== Directions for this task ==
Excluding pictures, retype the line with "This screenshot has width=559, height=445." and each line that follows it to the end of the data below, word for word.

Records from a data source
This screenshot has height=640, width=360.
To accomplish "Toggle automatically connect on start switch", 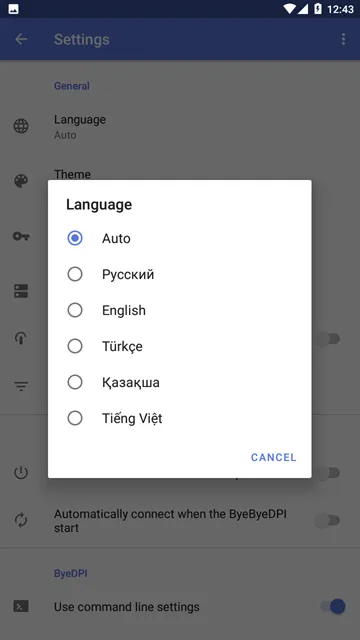I will pyautogui.click(x=330, y=520).
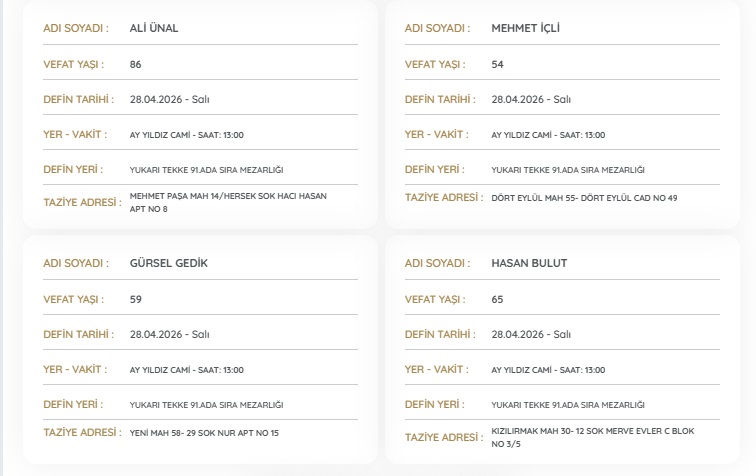
Task: Click Ali Ünal's condolence address text
Action: tap(228, 202)

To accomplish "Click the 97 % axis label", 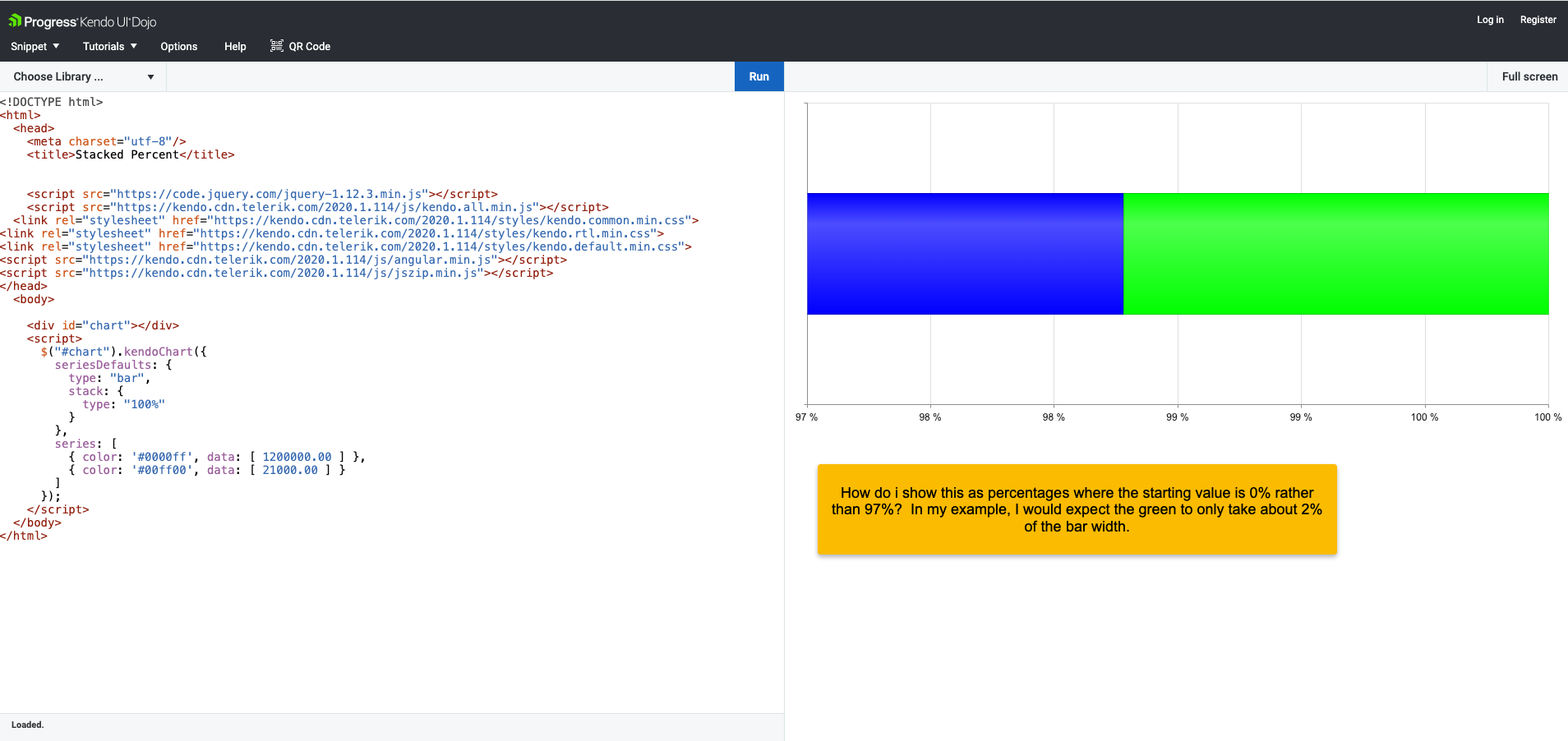I will coord(806,417).
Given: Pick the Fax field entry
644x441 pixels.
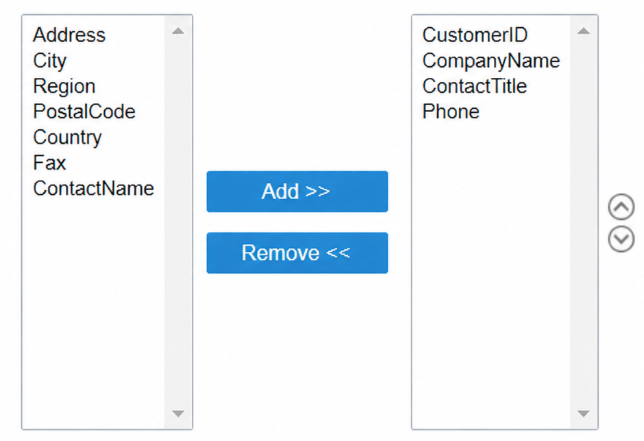Looking at the screenshot, I should [x=49, y=163].
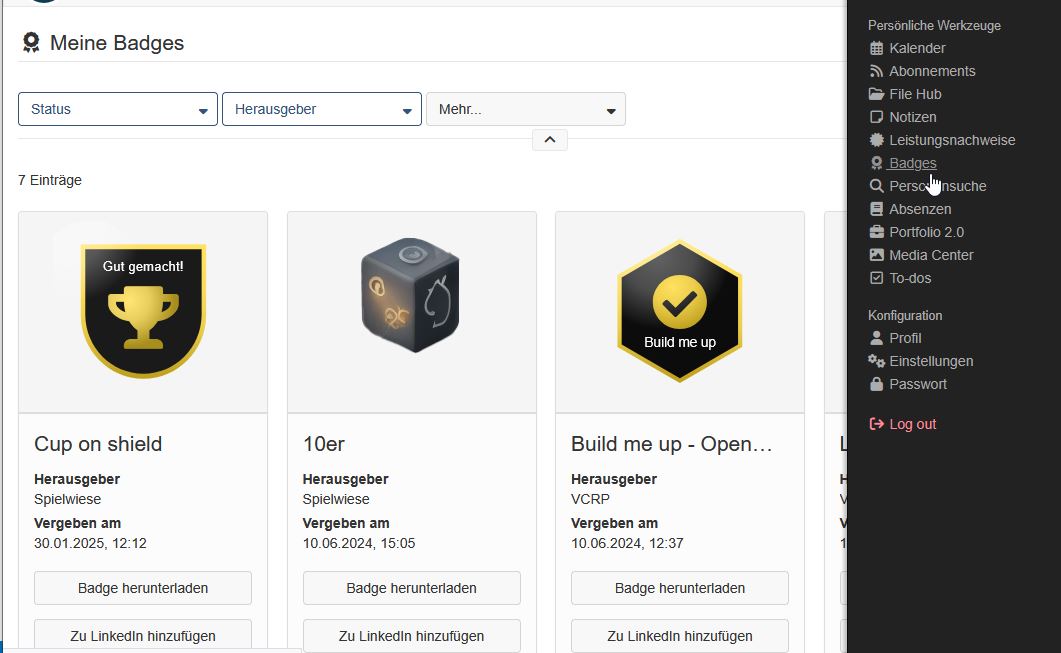Open the Badges menu entry
The height and width of the screenshot is (653, 1061).
910,163
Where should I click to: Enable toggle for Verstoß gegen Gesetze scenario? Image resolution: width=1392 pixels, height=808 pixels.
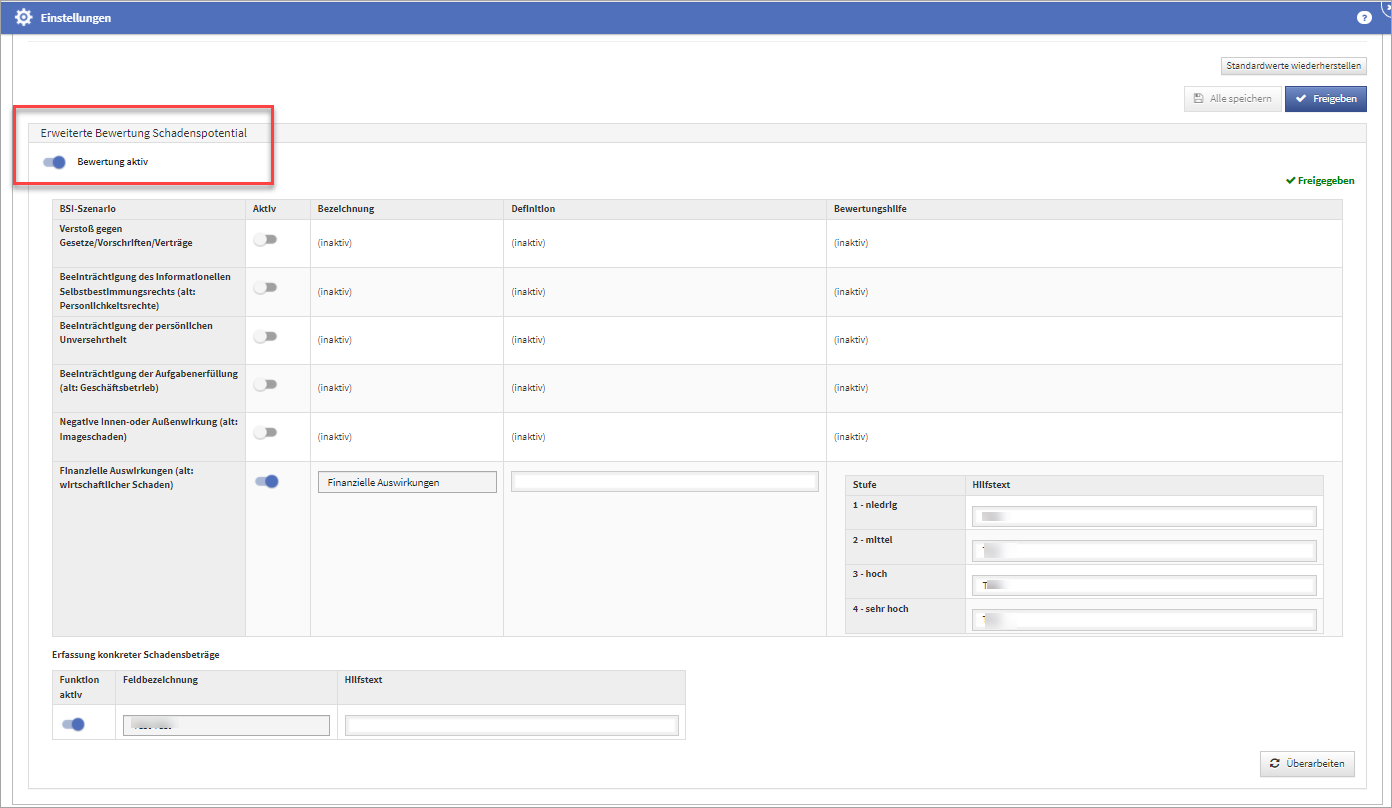[265, 240]
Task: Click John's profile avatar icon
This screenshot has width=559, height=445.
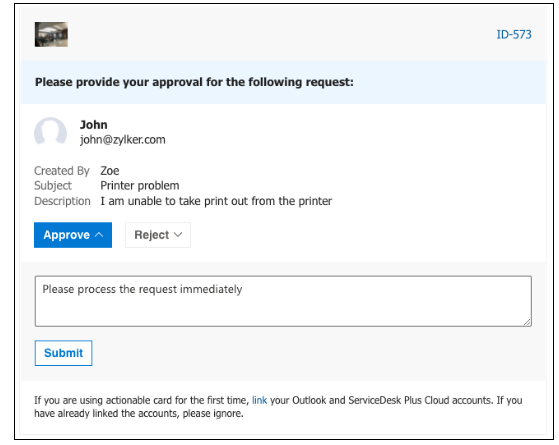Action: point(50,132)

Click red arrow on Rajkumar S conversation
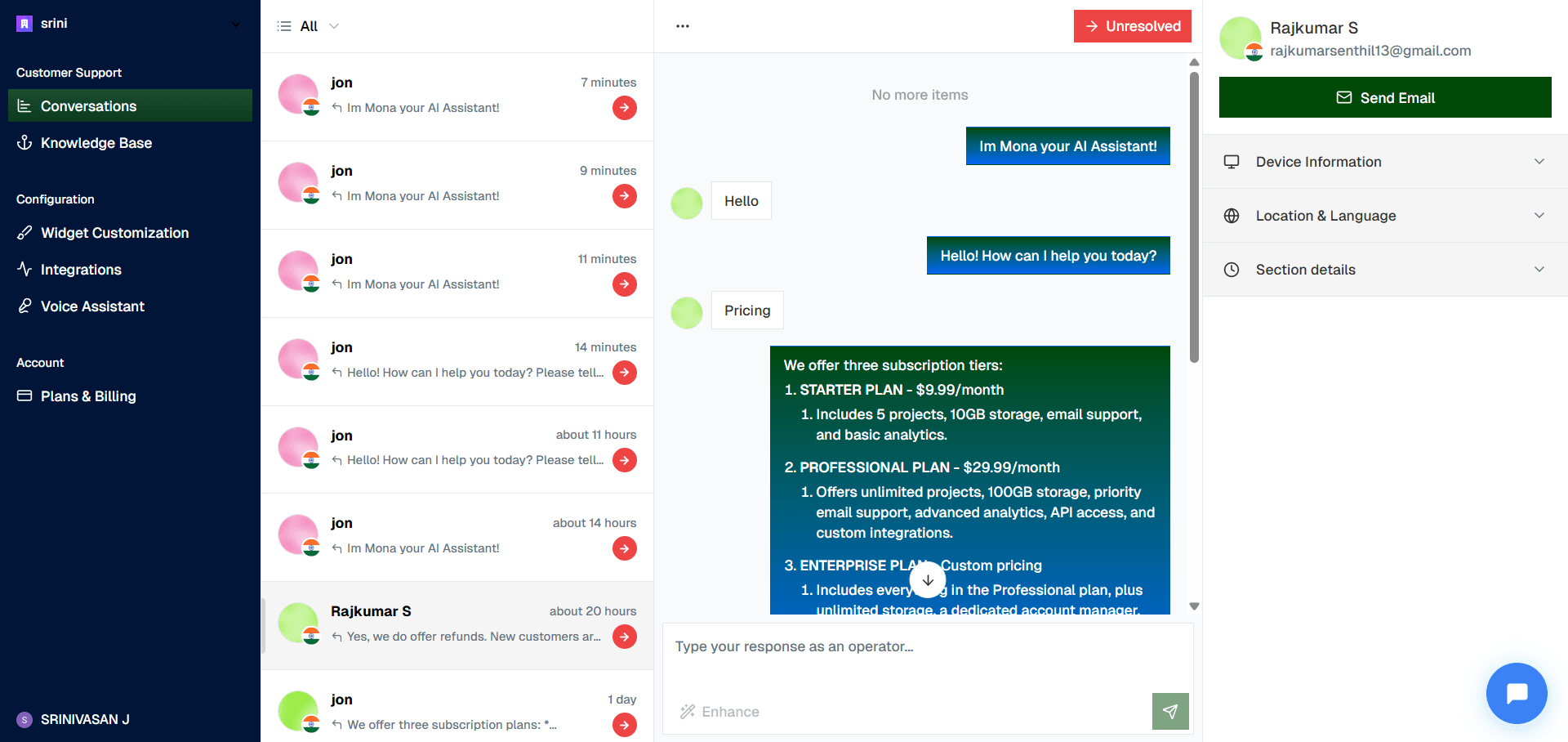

== Answer below ==
This screenshot has width=559, height=445.
Action: point(50,132)

Click red arrow on Rajkumar S conversation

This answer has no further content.